◆ Выбранный отрывок:

Такой вывод слишком поспешен. Заявляя, что он больше не будет говорить о Беатриче per proponimento [намеренно], Данте наводит на мысль, что устраняет из своего произведения ту, которую не может изгнать из своих помыслов. По-французски это называется «воздержаться от разговора»: воздержаться можно лишь от разговора о том, о чем человек думает и о чем бы он очень хотел поговорить. Более того, Беатриче названа живой: она живет на небесах и одновременно в душе Данте, как он сам нам об этом говорит. Если свидетельствующий о том, что созерцание небесного пристанища Беатриче повергало его почти что в экстаз, решает молчать о ней, это, несомненно, вовсе не означает, что ему больше нечего сказать: это означает, что у него есть веские причины для того, чтобы больше не говорить о ней.
Это настолько верно, что подлинная проблема вовсе не в том, чтобы понять, почему Беатриче ушла из «Пира», но в том, почему она появилась в нем. Если Данте пригласил ее – пусть даже для того, чтобы она явилась лишь на миг, – он, наверно, сделал это намеренно[157]. Представить «Новую жизнь» или «Божественную комедию» без Беатриче невозможно; но представить «Пир» без Беатриче ничуть не труднее, чем «Монархию». Данте собирается говорить о donna gentile, то есть о Философии; но философия мало что может сказать о потустороннем; а поскольку Беатриче мертва, всё, что философия может для нее сделать, – это показать, что она всё ещё жива в загробном мире, о котором у философии как таковой нет достоверных сведений. Высший дар, какой donna gentile могла поднести Беатриче, – это доказать, что она бессмертна. И она поднесла этот дар, после чего замолчала о ней. Но она поднесла ей этот дар лишь потому, что Данте имел прямое намерение его поднести. Весь проанализированный нами отрывок из трактата II непосредственно нацелен на то, чтобы поставить всё произведение под патронаж Беатриче и представить его как бы вдохновленным ею. Быть может, в философском трактате, как его понимает Данте, подобающее теологии место выше, чем место этой науки, и оно в самом деле выше, но так же очевидно, что оно лежит вне ее. Посмотрим, не в этом ли еще одна причина того, что Беатриче, получив от donna gentile полагающуюся ей честь, в соответствии со своим выдающимся рангом удаляется, оставляя философию хозяйкой в ее собственных владениях.

◆ Исходные материалы:

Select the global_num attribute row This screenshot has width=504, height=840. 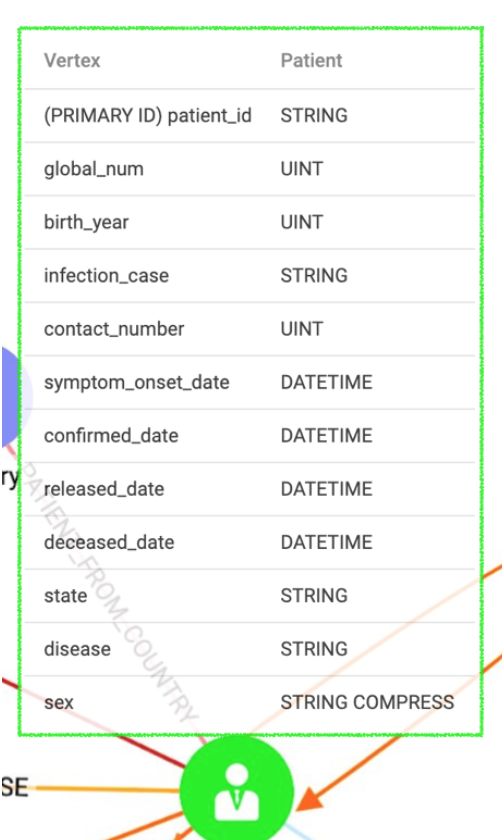[x=250, y=169]
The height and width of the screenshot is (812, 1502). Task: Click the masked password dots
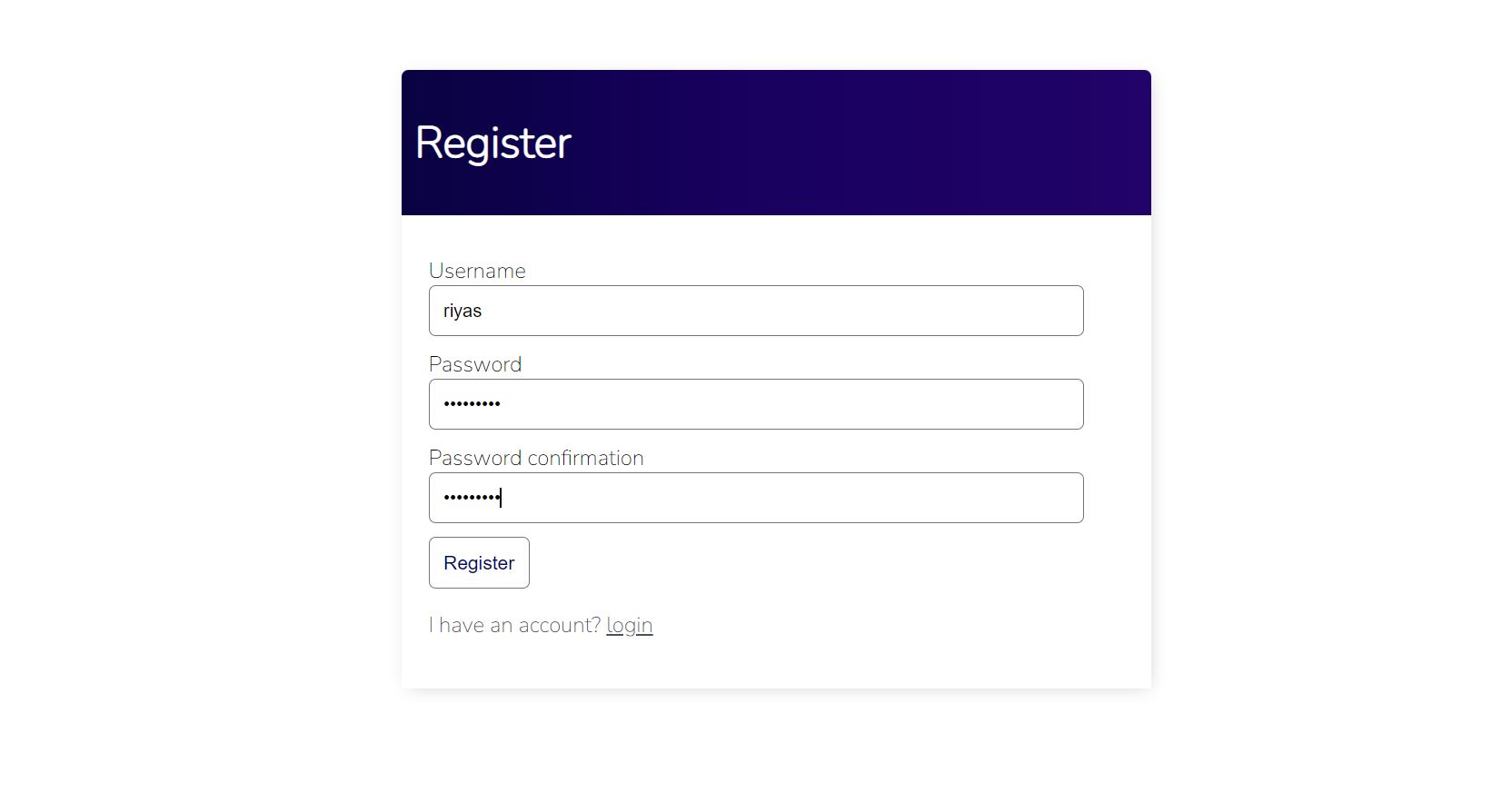point(472,404)
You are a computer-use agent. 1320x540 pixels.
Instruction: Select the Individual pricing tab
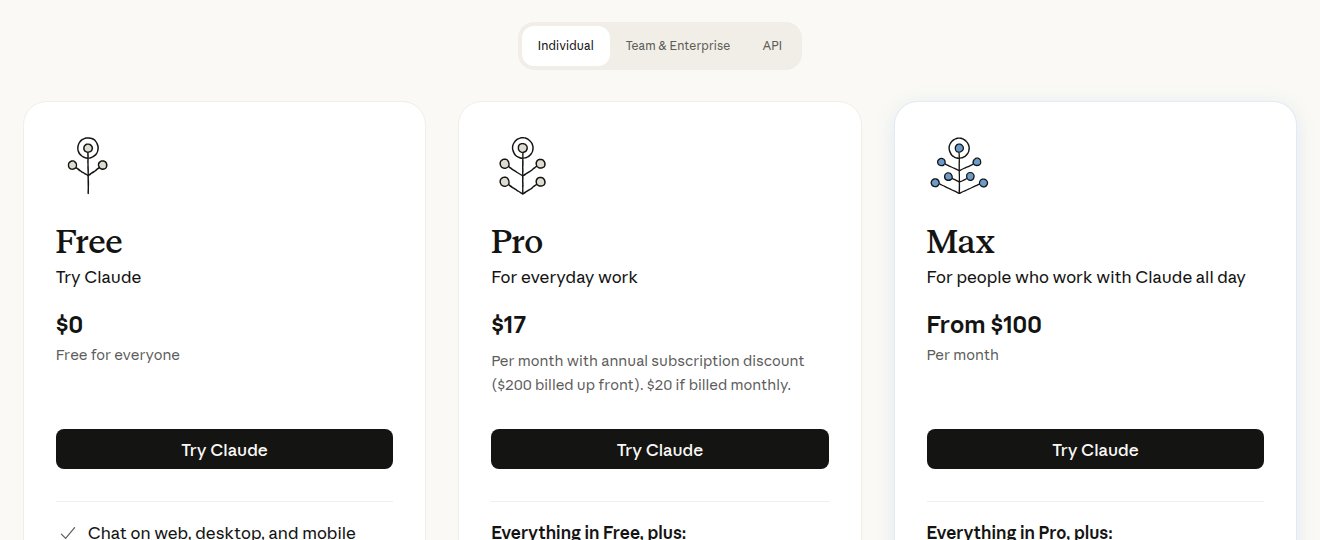[x=566, y=46]

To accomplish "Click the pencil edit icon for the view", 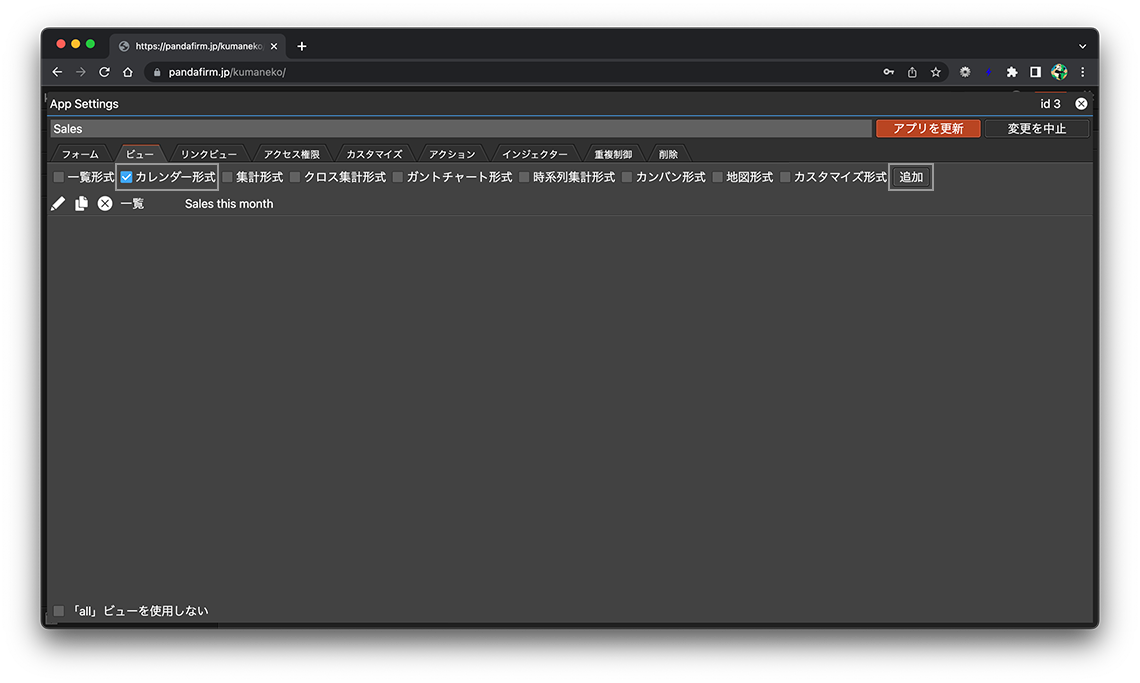I will 58,204.
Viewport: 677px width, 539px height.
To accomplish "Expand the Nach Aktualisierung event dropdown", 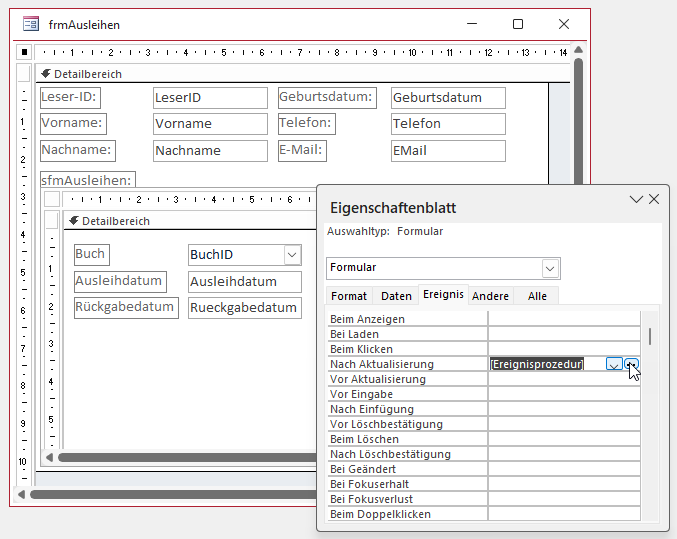I will point(613,365).
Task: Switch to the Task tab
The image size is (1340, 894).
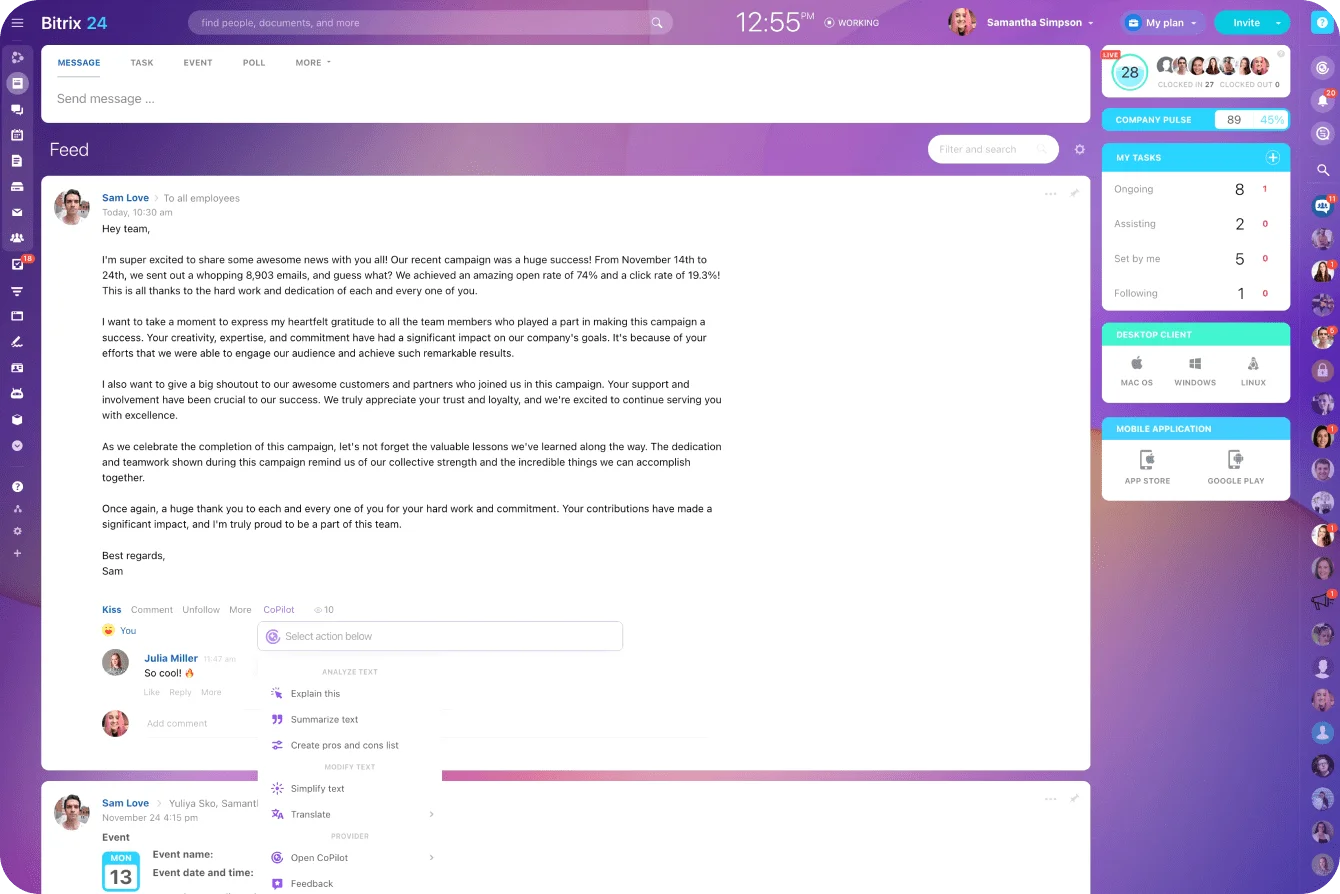Action: [x=141, y=63]
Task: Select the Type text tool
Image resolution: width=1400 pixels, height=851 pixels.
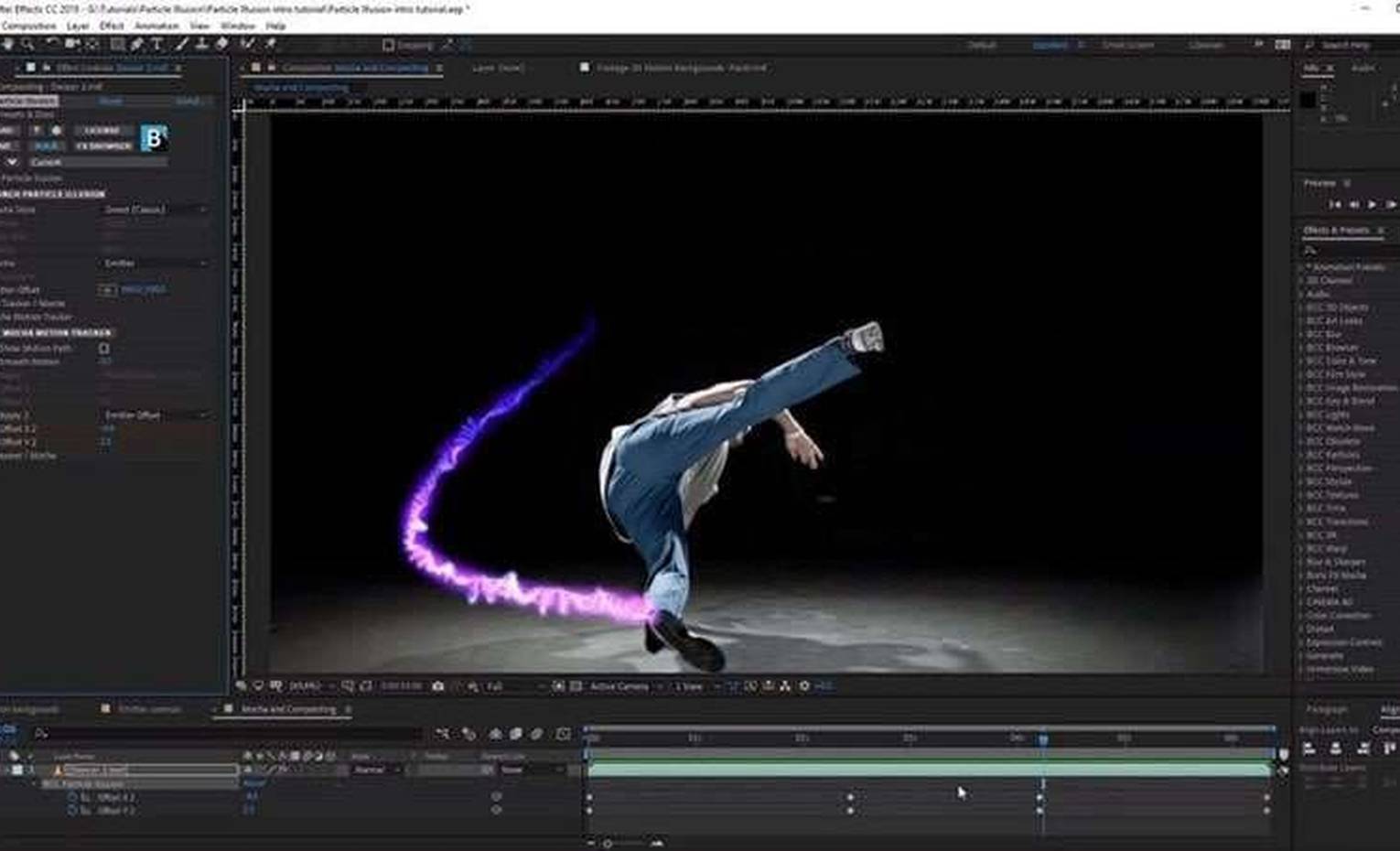Action: coord(157,44)
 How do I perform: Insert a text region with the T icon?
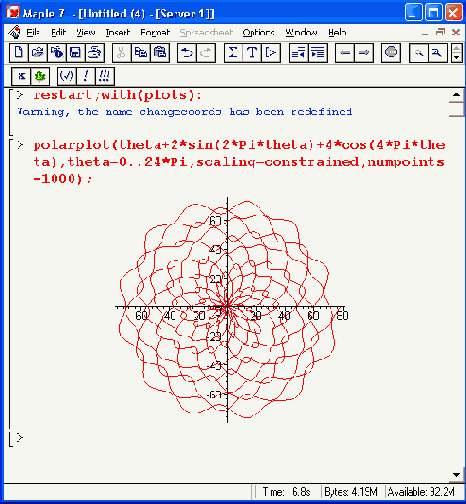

◆ Части задания:
1) Изложите отрывок о Беатриче в «Пире» в двух предложениях.
2) Верните из листинга строки от строки, содержащей «Task: Select the Type text tool», до конца листинга включительно. Изображения в ответ не включайте.

◆ Ответы к заданиям:
1) Отказ Данте говорить о Беатриче не означает, что ему больше нечего о ней сказать: у него есть веские причины молчать о той, кто живет на небесах и в его душе. Подлинная проблема в том, почему она появилась в «Пире», ведь donna gentile, то есть Философия, поднесла ей высший дар, доказав ее бессмертие, после чего Беатриче удаляется, оставляя философию хозяйкой в ее собственных владениях.

2)
Task: Select the Type text tool
Image resolution: width=1400 pixels, height=851 pixels.
Action: coord(157,44)
 How do I perform: Insert a text region with the T icon?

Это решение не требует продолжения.